Records to process: Begin

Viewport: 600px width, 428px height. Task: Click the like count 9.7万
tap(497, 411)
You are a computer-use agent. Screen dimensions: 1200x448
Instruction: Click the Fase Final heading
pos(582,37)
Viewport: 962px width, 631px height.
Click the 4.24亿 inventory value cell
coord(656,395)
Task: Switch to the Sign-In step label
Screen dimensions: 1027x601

Records to process: End
Records to process: Begin

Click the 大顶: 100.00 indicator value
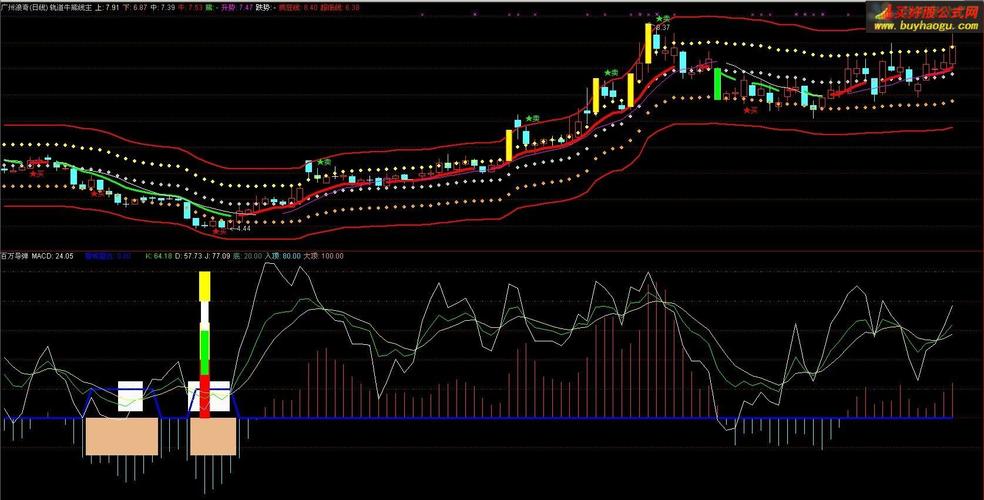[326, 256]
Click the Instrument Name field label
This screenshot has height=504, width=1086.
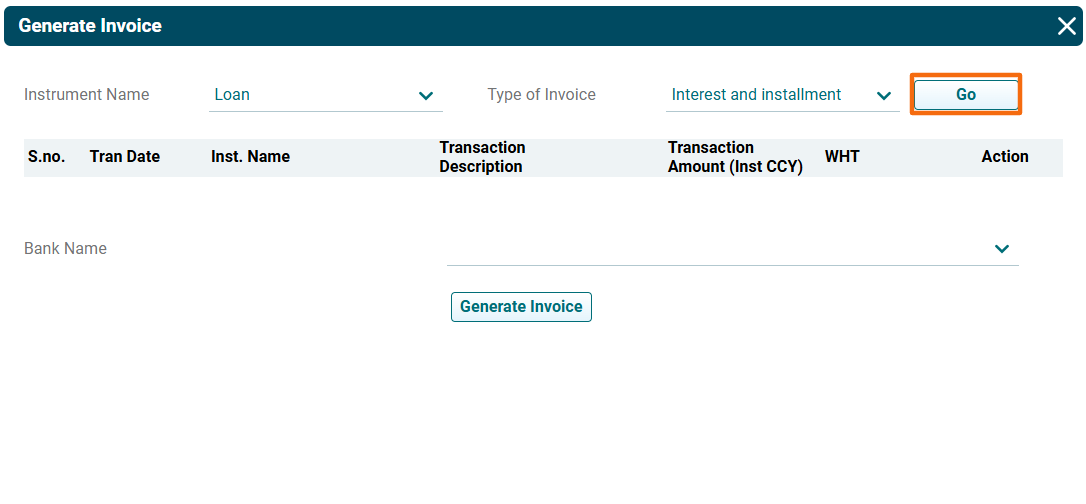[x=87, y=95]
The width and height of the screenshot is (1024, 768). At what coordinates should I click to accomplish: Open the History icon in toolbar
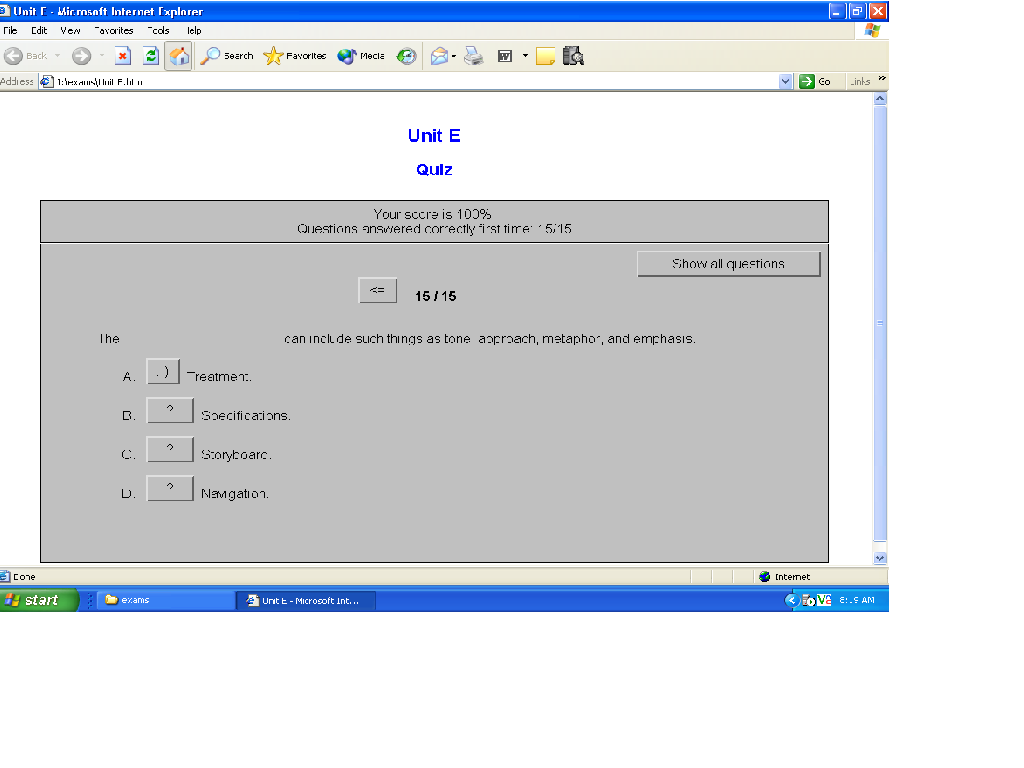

Records to process: End
Records to process: Begin

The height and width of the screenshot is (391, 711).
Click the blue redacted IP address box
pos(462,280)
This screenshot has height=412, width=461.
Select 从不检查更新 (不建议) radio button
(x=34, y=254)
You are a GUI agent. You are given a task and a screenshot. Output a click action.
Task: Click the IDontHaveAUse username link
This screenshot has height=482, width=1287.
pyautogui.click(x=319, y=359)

Records to process: End

- **Activity**: The lines above from the one with "Viewport: 600px width, 428px" through the one with "Screen dimensions: 1027x601" are to be duplicated exactly, ends included, with nothing added.

- **Task response**:
Viewport: 600px width, 428px height. Task: Click the like count 9.7万
tap(497, 411)
You are a computer-use agent. Screen dimensions: 1200x448
Instruction: Click the Fase Final heading
pos(582,37)
Viewport: 962px width, 631px height.
Click the 4.24亿 inventory value cell
coord(656,395)
Task: Switch to the Sign-In step label
Screen dimensions: 1027x601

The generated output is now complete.